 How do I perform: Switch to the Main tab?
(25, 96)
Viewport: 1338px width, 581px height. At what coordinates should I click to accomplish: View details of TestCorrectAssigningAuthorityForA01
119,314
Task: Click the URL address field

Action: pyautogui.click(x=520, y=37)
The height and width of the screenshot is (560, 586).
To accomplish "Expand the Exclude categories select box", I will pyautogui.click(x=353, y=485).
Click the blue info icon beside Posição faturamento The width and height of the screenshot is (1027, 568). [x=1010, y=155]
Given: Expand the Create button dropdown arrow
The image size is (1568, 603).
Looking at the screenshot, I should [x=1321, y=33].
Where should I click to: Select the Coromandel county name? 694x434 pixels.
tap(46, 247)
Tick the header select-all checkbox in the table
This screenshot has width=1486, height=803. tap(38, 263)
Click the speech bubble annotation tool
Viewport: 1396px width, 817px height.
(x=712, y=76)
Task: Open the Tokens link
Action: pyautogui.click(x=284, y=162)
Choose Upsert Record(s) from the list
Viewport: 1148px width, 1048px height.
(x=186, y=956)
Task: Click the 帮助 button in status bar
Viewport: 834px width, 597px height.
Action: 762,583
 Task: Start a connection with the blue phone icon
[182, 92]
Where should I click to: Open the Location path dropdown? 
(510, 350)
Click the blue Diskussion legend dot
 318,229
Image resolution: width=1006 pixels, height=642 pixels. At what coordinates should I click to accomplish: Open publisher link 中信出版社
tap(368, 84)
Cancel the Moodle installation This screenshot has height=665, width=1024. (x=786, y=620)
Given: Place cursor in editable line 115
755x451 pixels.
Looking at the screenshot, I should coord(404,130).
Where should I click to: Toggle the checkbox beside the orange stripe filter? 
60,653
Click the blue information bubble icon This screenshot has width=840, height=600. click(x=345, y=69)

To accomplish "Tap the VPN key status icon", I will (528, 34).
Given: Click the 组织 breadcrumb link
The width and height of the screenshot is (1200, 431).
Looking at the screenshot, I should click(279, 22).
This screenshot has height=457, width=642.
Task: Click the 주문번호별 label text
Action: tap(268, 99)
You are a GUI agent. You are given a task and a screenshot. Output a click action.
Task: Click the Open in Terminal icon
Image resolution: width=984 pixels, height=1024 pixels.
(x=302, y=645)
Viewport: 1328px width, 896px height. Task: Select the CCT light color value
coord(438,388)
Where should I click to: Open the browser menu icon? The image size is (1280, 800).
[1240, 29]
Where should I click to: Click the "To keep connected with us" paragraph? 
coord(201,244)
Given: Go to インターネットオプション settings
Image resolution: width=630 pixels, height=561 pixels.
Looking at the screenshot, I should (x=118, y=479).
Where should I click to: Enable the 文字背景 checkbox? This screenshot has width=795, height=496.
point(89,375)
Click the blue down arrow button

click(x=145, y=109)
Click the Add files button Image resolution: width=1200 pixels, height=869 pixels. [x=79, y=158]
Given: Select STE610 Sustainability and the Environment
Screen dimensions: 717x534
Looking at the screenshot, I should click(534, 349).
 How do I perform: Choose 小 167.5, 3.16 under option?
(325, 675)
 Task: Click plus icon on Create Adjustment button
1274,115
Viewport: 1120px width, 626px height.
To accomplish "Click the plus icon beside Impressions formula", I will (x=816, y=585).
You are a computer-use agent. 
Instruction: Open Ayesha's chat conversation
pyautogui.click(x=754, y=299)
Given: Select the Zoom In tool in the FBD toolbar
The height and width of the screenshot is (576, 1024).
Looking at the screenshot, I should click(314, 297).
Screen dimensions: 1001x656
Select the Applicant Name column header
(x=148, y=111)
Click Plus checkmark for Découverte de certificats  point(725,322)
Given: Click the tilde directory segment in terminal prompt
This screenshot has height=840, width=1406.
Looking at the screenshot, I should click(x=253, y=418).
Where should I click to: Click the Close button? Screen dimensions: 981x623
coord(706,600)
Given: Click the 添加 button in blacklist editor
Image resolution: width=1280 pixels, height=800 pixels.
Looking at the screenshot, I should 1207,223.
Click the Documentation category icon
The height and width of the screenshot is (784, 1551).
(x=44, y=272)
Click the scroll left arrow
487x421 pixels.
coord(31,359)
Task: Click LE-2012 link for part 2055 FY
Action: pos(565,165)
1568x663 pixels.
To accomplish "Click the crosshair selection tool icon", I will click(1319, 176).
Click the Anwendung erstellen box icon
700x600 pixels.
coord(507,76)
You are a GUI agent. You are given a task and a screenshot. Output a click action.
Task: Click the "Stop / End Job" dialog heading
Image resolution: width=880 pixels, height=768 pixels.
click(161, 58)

....................

Task brief: Express these lines as a Markdown table with the columns No. and Line, numbering each row and leaving out blank lines.

Response to the task:
| No. | Line |
|---|---|
| 1 |  How do I perform: Switch to the Main tab? |
| 2 | (25, 96) |
| 3 | Viewport: 1338px width, 581px height. At what coordinates should I click to accomplish: View details of TestCorrectAssigningAuthorityForA01 |
| 4 | 119,314 |
| 5 | Task: Click the URL address field |
| 6 | Action: pyautogui.click(x=520, y=37) |
| 7 | The height and width of the screenshot is (560, 586). |
| 8 | To accomplish "Expand the Exclude categories select box", I will pyautogui.click(x=353, y=485). |
| 9 | Click the blue info icon beside Posição faturamento The width and height of the screenshot is (1027, 568). [x=1010, y=155] |
| 10 | Given: Expand the Create button dropdown arrow |
| 11 | The image size is (1568, 603). |
| 12 | Looking at the screenshot, I should [x=1321, y=33]. |
| 13 | Where should I click to: Select the Coromandel county name? 694x434 pixels. |
| 14 | tap(46, 247) |
| 15 | Tick the header select-all checkbox in the table |
| 16 | This screenshot has width=1486, height=803. tap(38, 263) |
| 17 | Click the speech bubble annotation tool |
| 18 | Viewport: 1396px width, 817px height. |
| 19 | (x=712, y=76) |
| 20 | Task: Open the Tokens link |
| 21 | Action: pyautogui.click(x=284, y=162) |
| 22 | Choose Upsert Record(s) from the list |
| 23 | Viewport: 1148px width, 1048px height. |
| 24 | (x=186, y=956) |
| 25 | Task: Click the 帮助 button in status bar |
| 26 | Viewport: 834px width, 597px height. |
| 27 | Action: 762,583 |
| 28 |  Task: Start a connection with the blue phone icon |
| 29 | [182, 92] |
| 30 | Where should I click to: Open the Location path dropdown?  |
| 31 | (510, 350) |
| 32 | Click the blue Diskussion legend dot |
| 33 |  318,229 |
| 34 | Image resolution: width=1006 pixels, height=642 pixels. At what coordinates should I click to accomplish: Open publisher link 中信出版社 |
| 35 | tap(368, 84) |
| 36 | Cancel the Moodle installation This screenshot has height=665, width=1024. (x=786, y=620) |
| 37 | Given: Place cursor in editable line 115 |
| 38 | 755x451 pixels. |
| 39 | Looking at the screenshot, I should coord(404,130). |
| 40 | Where should I click to: Toggle the checkbox beside the orange stripe filter?  |
| 41 | 60,653 |
| 42 | Click the blue information bubble icon This screenshot has width=840, height=600. click(x=345, y=69) |
| 43 | To accomplish "Tap the VPN key status icon", I will (528, 34). |
| 44 | Given: Click the 组织 breadcrumb link |
| 45 | The width and height of the screenshot is (1200, 431). |
| 46 | Looking at the screenshot, I should click(279, 22). |
| 47 | This screenshot has height=457, width=642. |
| 48 | Task: Click the 주문번호별 label text |
| 49 | Action: tap(268, 99) |
| 50 | You are a GUI agent. You are given a task and a screenshot. Output a click action. |
| 51 | Task: Click the Open in Terminal icon |
| 52 | Image resolution: width=984 pixels, height=1024 pixels. |
| 53 | (x=302, y=645) |
| 54 | Viewport: 1328px width, 896px height. Task: Select the CCT light color value |
| 55 | coord(438,388) |
| 56 | Where should I click to: Open the browser menu icon? The image size is (1280, 800). |
| 57 | [1240, 29] |
| 58 | Where should I click to: Click the "To keep connected with us" paragraph?  |
| 59 | coord(201,244) |
| 60 | Given: Go to インターネットオプション settings |
| 61 | Image resolution: width=630 pixels, height=561 pixels. |
| 62 | Looking at the screenshot, I should (x=118, y=479). |
| 63 | Where should I click to: Enable the 文字背景 checkbox? This screenshot has width=795, height=496. |
| 64 | point(89,375) |
| 65 | Click the blue down arrow button |
| 66 | click(x=145, y=109) |
| 67 | Click the Add files button Image resolution: width=1200 pixels, height=869 pixels. [x=79, y=158] |
| 68 | Given: Select STE610 Sustainability and the Environment |
| 69 | Screen dimensions: 717x534 |
| 70 | Looking at the screenshot, I should click(534, 349). |
| 71 |  How do I perform: Choose 小 167.5, 3.16 under option? |
| 72 | (325, 675) |
| 73 |  Task: Click plus icon on Create Adjustment button |
| 74 | 1274,115 |
| 75 | Viewport: 1120px width, 626px height. |
| 76 | To accomplish "Click the plus icon beside Impressions formula", I will (x=816, y=585). |
| 77 | You are a computer-use agent.  |
| 78 | Instruction: Open Ayesha's chat conversation |
| 79 | pyautogui.click(x=754, y=299) |
| 80 | Given: Select the Zoom In tool in the FBD toolbar |
| 81 | The height and width of the screenshot is (576, 1024). |
| 82 | Looking at the screenshot, I should click(314, 297). |
| 83 | Screen dimensions: 1001x656 |
| 84 | Select the Applicant Name column header |
| 85 | (x=148, y=111) |
| 86 | Click Plus checkmark for Découverte de certificats  point(725,322) |
| 87 | Given: Click the tilde directory segment in terminal prompt |
| 88 | This screenshot has height=840, width=1406. |
| 89 | Looking at the screenshot, I should click(x=253, y=418). |
| 90 | Where should I click to: Click the Close button? Screen dimensions: 981x623 |
| 91 | coord(706,600) |
| 92 | Given: Click the 添加 button in blacklist editor |
| 93 | Image resolution: width=1280 pixels, height=800 pixels. |
| 94 | Looking at the screenshot, I should 1207,223. |
| 95 | Click the Documentation category icon |
| 96 | The height and width of the screenshot is (784, 1551). |
| 97 | (x=44, y=272) |
| 98 | Click the scroll left arrow |
| 99 | 487x421 pixels. |
| 100 | coord(31,359) |
| 101 | Task: Click LE-2012 link for part 2055 FY |
| 102 | Action: pos(565,165) |
| 103 | 1568x663 pixels. |
| 104 | To accomplish "Click the crosshair selection tool icon", I will click(1319, 176). |
| 105 | Click the Anwendung erstellen box icon |
| 106 | 700x600 pixels. |
| 107 | coord(507,76) |
| 108 | You are a GUI agent. You are given a task and a screenshot. Output a click action. |
| 109 | Task: Click the "Stop / End Job" dialog heading |
| 110 | Image resolution: width=880 pixels, height=768 pixels. |
| 111 | click(161, 58) |